IDH-Mutant Gliomas as a Distinct Disease Entity

Dr. Timothy Cloughesy introduces the program focusing on managing IDH-mutant gliomas after surgery, joined by Dr. Ugur Sener from Mayo Clinic. The discussion establishes IDH-mutant gliomas as a unique disease entity distinct from IDH-wild-type glioblastomas.

Dr. Sener characterizes the typical patient population as young adults in their 20s-40s who present with first-time seizures and face long-lasting, difficult-to-control disease at an early life stage. This creates unique challenges requiring consideration of long-term treatment consequences including neurocognitive outcomes, treatment toxicities, duration of therapy, and progression management strategies.

The molecular understanding developed over recent decades has identified IDH mutations as the defining characteristic, whether in astrocytomas or oligodendrogliomas. These patients typically present with seizures and follow more indolent disease courses compared to older glioblastoma patients who present with rapidly progressive neurological symptoms.

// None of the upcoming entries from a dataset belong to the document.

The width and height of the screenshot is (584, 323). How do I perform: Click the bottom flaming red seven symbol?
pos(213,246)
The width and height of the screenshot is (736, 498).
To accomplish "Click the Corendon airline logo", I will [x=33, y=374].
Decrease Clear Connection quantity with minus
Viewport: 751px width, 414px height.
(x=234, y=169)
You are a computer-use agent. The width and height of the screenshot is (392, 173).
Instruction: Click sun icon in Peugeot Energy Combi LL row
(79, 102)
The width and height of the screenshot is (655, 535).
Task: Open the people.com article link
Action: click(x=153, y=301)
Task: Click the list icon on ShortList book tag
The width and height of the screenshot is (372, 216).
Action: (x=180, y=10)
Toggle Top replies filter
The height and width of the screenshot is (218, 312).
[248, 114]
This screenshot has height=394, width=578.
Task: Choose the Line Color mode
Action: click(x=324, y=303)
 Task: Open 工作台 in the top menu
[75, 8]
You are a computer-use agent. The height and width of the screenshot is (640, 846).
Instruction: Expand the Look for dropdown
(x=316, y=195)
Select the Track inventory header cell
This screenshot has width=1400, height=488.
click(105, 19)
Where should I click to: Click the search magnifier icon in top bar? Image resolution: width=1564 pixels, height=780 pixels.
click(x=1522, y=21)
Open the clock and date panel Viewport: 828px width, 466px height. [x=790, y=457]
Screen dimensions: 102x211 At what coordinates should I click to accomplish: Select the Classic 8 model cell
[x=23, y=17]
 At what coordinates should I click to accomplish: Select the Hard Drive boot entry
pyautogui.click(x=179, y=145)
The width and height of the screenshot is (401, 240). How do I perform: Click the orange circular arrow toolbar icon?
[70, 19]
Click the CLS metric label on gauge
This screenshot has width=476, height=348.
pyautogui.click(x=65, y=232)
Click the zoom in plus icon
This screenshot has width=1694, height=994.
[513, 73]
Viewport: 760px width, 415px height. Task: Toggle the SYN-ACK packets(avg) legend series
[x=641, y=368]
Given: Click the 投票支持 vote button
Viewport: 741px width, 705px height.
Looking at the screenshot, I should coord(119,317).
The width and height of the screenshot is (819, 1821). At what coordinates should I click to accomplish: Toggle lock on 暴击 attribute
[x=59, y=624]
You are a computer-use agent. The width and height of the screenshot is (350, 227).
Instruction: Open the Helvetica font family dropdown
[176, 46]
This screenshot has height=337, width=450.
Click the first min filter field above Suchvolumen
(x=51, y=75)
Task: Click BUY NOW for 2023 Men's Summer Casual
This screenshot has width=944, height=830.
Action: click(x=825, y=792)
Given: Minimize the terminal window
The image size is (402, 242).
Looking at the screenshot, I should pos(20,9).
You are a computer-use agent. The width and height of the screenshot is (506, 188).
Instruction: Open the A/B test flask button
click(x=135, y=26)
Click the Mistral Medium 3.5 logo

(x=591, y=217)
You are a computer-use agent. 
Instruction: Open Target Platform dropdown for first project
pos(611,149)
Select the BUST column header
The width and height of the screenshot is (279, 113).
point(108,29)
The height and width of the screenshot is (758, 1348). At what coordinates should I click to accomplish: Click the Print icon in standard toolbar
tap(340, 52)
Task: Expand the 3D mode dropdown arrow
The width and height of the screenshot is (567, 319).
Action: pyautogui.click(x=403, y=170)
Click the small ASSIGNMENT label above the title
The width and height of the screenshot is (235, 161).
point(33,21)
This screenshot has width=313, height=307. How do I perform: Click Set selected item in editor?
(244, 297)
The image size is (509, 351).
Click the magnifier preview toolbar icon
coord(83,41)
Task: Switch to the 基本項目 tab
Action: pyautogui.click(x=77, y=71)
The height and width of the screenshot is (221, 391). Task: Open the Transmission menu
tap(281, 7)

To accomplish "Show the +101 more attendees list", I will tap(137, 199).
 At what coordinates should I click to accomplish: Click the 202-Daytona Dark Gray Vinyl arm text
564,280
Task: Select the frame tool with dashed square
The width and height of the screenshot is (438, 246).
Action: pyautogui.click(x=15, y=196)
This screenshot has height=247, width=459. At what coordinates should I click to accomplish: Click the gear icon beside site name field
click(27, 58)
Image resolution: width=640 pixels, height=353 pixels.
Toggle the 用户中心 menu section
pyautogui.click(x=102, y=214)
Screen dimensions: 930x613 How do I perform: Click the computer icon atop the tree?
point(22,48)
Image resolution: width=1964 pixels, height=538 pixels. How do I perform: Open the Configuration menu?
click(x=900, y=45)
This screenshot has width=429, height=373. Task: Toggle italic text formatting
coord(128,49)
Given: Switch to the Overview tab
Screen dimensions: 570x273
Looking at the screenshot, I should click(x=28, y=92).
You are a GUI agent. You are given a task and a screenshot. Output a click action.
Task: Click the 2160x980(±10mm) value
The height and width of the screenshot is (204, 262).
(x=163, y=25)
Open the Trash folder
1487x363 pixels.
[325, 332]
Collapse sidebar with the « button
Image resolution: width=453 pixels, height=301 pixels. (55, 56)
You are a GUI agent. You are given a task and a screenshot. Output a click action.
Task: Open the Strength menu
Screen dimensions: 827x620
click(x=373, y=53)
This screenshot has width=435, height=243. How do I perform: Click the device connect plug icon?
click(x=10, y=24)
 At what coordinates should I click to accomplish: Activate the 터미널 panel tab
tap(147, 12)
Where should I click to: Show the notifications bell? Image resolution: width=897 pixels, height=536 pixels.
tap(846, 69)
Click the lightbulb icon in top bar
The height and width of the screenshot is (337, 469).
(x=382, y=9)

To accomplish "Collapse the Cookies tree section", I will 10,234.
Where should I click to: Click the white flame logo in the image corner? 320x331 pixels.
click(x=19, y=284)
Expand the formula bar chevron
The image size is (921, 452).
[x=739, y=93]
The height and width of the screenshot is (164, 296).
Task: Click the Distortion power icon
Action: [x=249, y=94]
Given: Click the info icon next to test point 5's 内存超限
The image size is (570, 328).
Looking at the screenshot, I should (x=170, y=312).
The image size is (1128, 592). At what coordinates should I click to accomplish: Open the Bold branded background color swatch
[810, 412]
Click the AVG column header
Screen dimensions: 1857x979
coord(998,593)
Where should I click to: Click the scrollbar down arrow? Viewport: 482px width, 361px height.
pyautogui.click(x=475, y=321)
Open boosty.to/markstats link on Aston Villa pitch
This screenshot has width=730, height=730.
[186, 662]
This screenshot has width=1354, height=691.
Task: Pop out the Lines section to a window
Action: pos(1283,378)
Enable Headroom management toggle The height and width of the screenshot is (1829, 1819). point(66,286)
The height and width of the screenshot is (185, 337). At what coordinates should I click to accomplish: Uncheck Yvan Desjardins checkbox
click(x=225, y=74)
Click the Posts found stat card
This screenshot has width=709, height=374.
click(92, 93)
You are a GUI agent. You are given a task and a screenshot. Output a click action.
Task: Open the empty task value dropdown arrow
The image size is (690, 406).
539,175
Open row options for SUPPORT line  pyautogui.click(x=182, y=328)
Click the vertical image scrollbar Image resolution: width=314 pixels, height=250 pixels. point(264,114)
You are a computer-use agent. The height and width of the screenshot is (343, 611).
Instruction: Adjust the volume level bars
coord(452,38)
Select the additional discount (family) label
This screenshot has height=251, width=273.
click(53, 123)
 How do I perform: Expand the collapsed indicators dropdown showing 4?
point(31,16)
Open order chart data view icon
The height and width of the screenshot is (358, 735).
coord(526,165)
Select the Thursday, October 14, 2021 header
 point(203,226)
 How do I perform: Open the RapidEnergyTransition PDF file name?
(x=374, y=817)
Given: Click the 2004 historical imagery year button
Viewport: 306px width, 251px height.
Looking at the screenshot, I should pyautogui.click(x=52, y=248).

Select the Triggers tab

The classification system recognizes astrocytomas graded 2 to 4 and oligodendrogliomas graded 2 to 3, all unified by the presence of IDH mutations. Additional molecular markers like homozygous CDKN2A/B deletion automatically designate grade 4 astrocytomas, representing important advances in molecular tumor classification.

Standard pre-vorasidenib management involved initial surgical resection followed by either watchful surveillance for younger patients with good resections and lower-grade tumors, or earlier radiation and chemotherapy for older patients or those with visible residual disease. Higher-grade tumors typically received immediate radiation and chemotherapy regardless of resection extent.

The differentiation between grades relies on conventional histology including microvascular proliferation, necrosis presence, mitotic figures, and proliferative indices, though clinical behavior can vary within grade designations.